══ Source information

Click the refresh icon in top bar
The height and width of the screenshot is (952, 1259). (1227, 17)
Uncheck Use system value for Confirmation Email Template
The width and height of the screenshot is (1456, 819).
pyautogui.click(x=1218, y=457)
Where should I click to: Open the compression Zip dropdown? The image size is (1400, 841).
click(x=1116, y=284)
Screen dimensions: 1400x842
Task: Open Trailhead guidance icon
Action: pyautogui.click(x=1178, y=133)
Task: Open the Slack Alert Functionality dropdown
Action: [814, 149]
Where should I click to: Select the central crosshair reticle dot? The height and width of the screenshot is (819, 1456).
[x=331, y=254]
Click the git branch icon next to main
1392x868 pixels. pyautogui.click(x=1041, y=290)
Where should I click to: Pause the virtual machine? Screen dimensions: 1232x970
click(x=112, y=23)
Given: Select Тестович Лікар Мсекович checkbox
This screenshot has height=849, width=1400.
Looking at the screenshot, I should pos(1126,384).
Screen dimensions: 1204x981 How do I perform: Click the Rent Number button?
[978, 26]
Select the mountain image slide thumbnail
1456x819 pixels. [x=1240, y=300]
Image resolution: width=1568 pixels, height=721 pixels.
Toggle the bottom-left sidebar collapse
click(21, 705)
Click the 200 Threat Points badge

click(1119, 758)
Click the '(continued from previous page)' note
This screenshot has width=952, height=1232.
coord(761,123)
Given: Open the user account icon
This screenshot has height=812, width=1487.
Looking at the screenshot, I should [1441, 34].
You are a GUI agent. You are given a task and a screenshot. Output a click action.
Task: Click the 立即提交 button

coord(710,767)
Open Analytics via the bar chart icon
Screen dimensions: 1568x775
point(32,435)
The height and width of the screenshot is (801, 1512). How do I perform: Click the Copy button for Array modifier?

════

Task:
Repeat each entry above, keeping every word exact.

Response:
Click the refresh icon in top bar
The height and width of the screenshot is (952, 1259). (1227, 17)
Uncheck Use system value for Confirmation Email Template
The width and height of the screenshot is (1456, 819).
pyautogui.click(x=1218, y=457)
Where should I click to: Open the compression Zip dropdown? The image size is (1400, 841).
click(x=1116, y=284)
Screen dimensions: 1400x842
Task: Open Trailhead guidance icon
Action: pyautogui.click(x=1178, y=133)
Task: Open the Slack Alert Functionality dropdown
Action: [814, 149]
Where should I click to: Select the central crosshair reticle dot? The height and width of the screenshot is (819, 1456).
[x=331, y=254]
Click the git branch icon next to main
1392x868 pixels. pyautogui.click(x=1041, y=290)
Where should I click to: Pause the virtual machine? Screen dimensions: 1232x970
click(x=112, y=23)
Given: Select Тестович Лікар Мсекович checkbox
This screenshot has height=849, width=1400.
Looking at the screenshot, I should pos(1126,384).
Screen dimensions: 1204x981 How do I perform: Click the Rent Number button?
[978, 26]
Select the mountain image slide thumbnail
1456x819 pixels. [x=1240, y=300]
Image resolution: width=1568 pixels, height=721 pixels.
Toggle the bottom-left sidebar collapse
click(21, 705)
Click the 200 Threat Points badge

click(1119, 758)
Click the '(continued from previous page)' note
This screenshot has width=952, height=1232.
coord(761,123)
Given: Open the user account icon
This screenshot has height=812, width=1487.
Looking at the screenshot, I should [1441, 34].
You are a GUI agent. You are given a task and a screenshot. Output a click action.
Task: Click the 立即提交 button

coord(710,767)
Open Analytics via the bar chart icon
Screen dimensions: 1568x775
point(32,435)
The height and width of the screenshot is (801, 1512). How do I perform: Click the Copy button for Array modifier?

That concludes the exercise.